Python Web Scraping: How to use Try/Except to handle missing values


I am trying to use Try/Except in order to handle potential missing values as I scrape through a list of URLs containing restaurant data. I need each list to be of equal length in order to make a pandas DataFrame.

I'm trying to have missing values coded as None or some other recognizeable form. Currently, the websites list is of length 71, while the others are 76. The error is: ValueError: arrays must all be same length.

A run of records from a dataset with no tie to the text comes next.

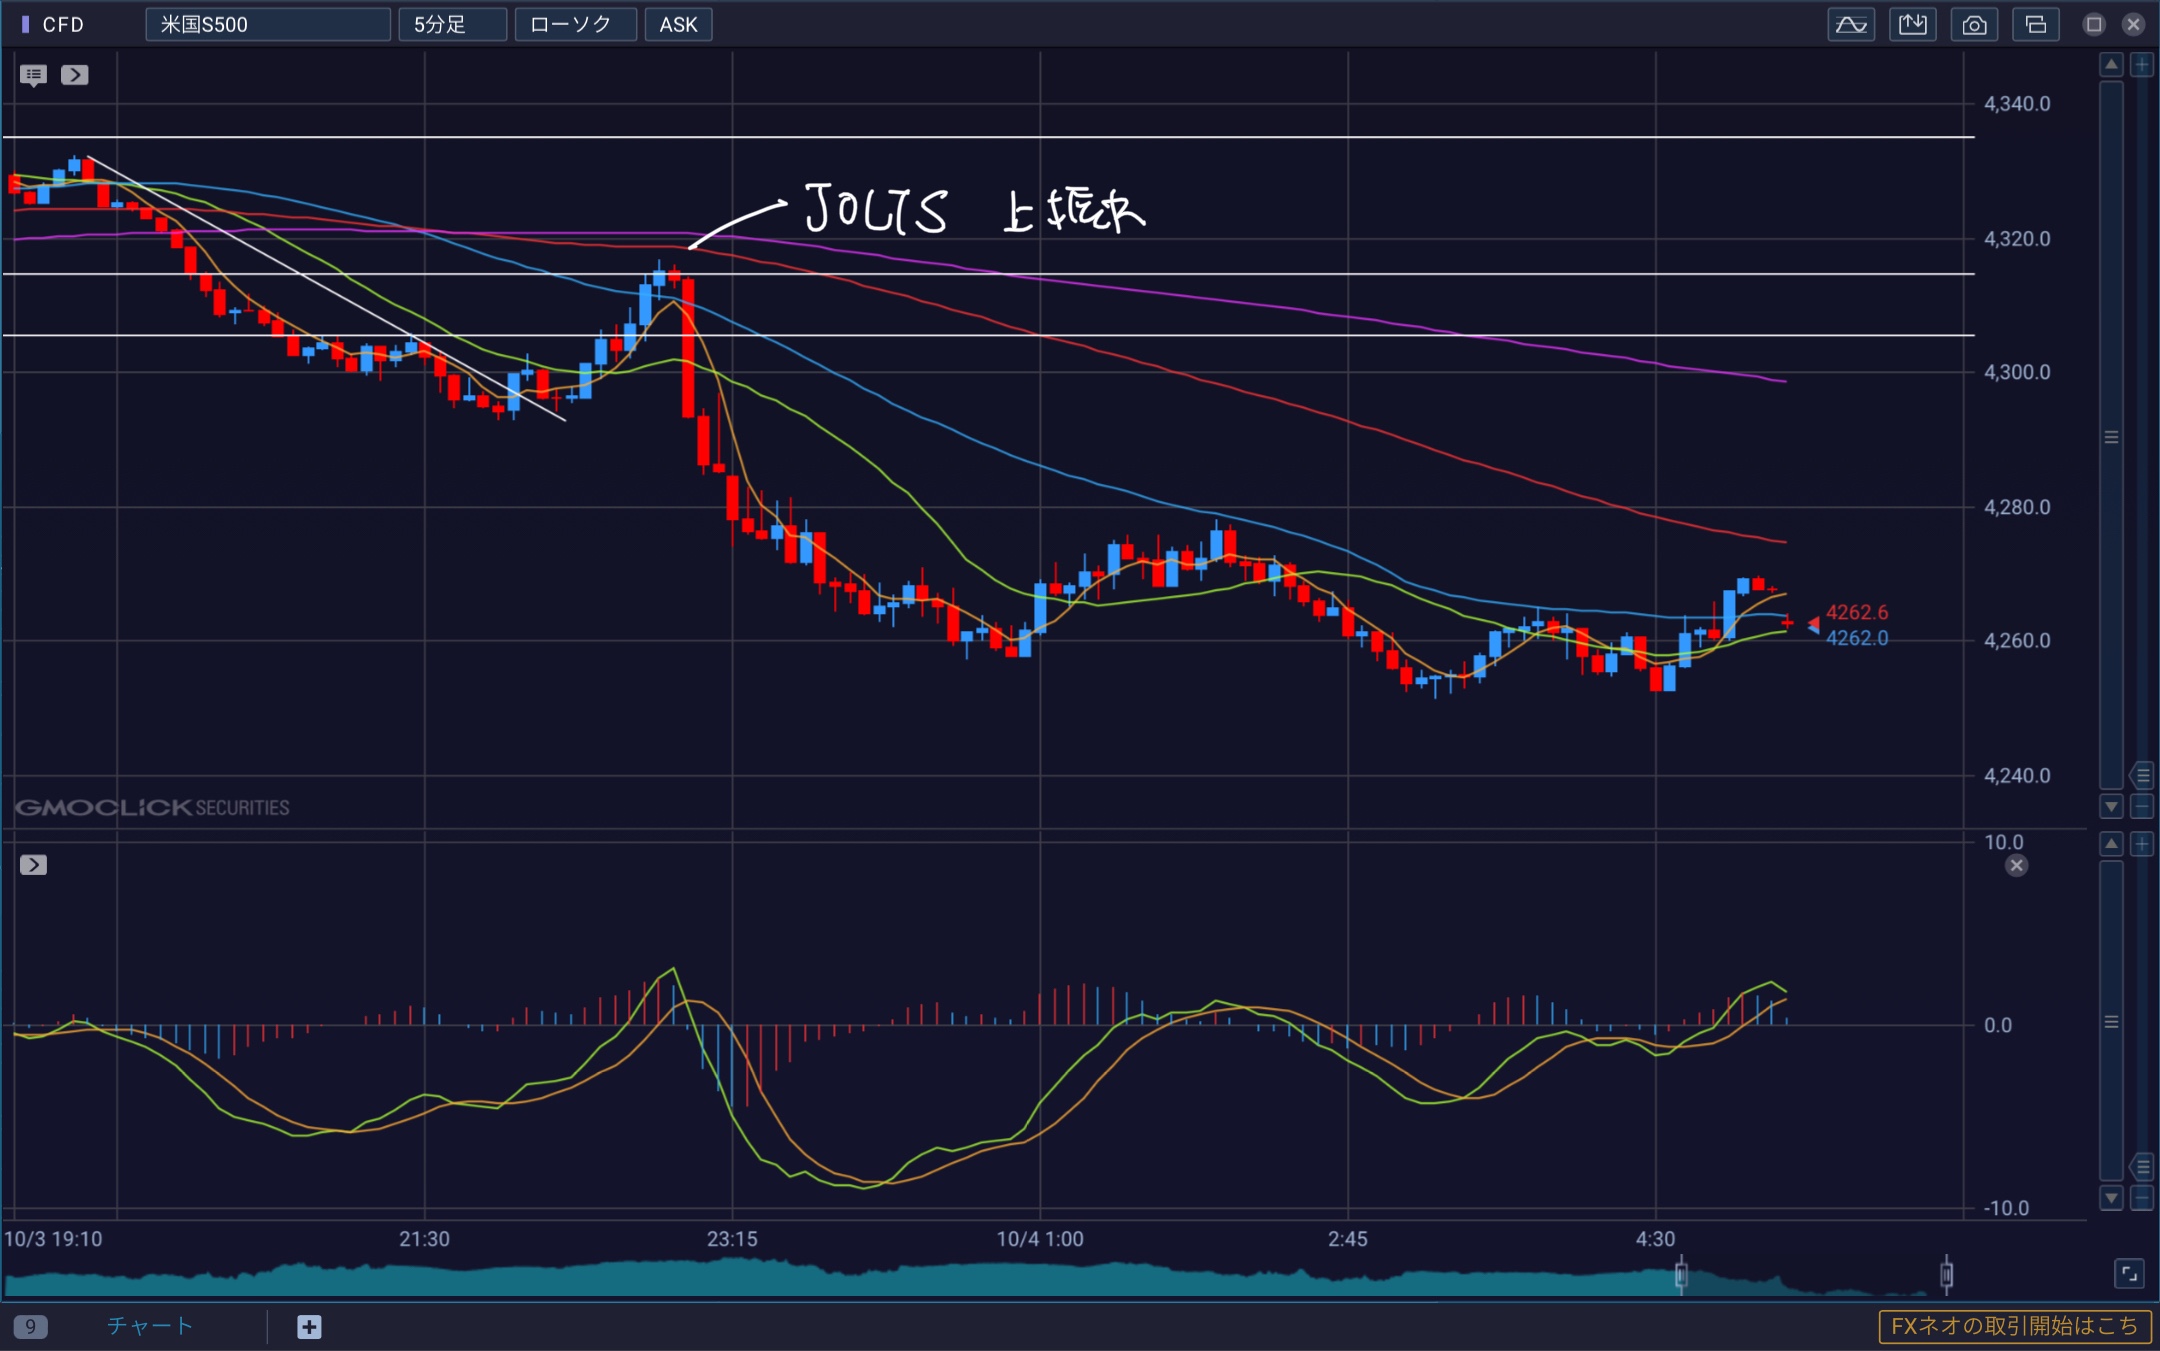The image size is (2160, 1351).
Task: Click the window layout icon
Action: [x=2035, y=25]
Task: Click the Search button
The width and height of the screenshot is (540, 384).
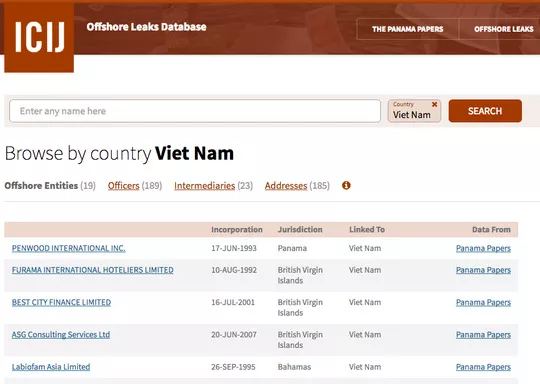Action: [485, 111]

Scraping code (see Try/Except part):

# Initialize lists
names = []
addresses = []
zip_codes = []
websites = []

# Scrape through list of urls
for link in url_list:
    r = requests.get(link).text
    soup = BeautifulSoup(r, 'lxml')

    place_name = soup.find('h1').text
    names.append(place_name)

    place_data = soup.find('h6')

    place_address = place_data.text.split(',')[0]
    addresses.append(place_address)

    place_zip = place_data.text.split(',')[1][1:5]
    zip_codes.append(place_zip)

    # Replace missing value with None
    try:
        place_web = place_data.a['href']
        websites.append(place_web)
    except Exception as e:
        place_web = None

I basically get an error when I want to create a DataFrame like so:

restaurant_data = pd.DataFrame({'name' : names, 
                                'address' : addresses, 
                                'zip_code' : zip_codes,
                                'website' : websites})

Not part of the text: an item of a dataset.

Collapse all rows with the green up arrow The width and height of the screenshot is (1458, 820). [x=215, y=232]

I also tried changing None to a string like 'NA' but the error prevailed. I didn't want to continue sending GET requests endlessly. Does anyone have an idea on how to fix this? Thanks.


Solution

  • It seems like, from your description, the problem is that you aren't adding enough items to your website list. You can use this array initalizer to create an empty list of size 5:

    websites = [None] * 5
    

    which will make a list that is just

    [None, None, None, None, None]
    

    You'd also have to actually append that to your websites list, which you are not doing in your current except statement, so your try except would look like

    try:
        place_web = place_data.a['href']
        websites.append(place_web)
    except Exception as e:
        place_web = [None] * 5
        websites.append(place_web)
    

    This also sort of assumes that the websites list is always the same size, is that the case? i.e. if it doesn't fail, it will always have 6 links?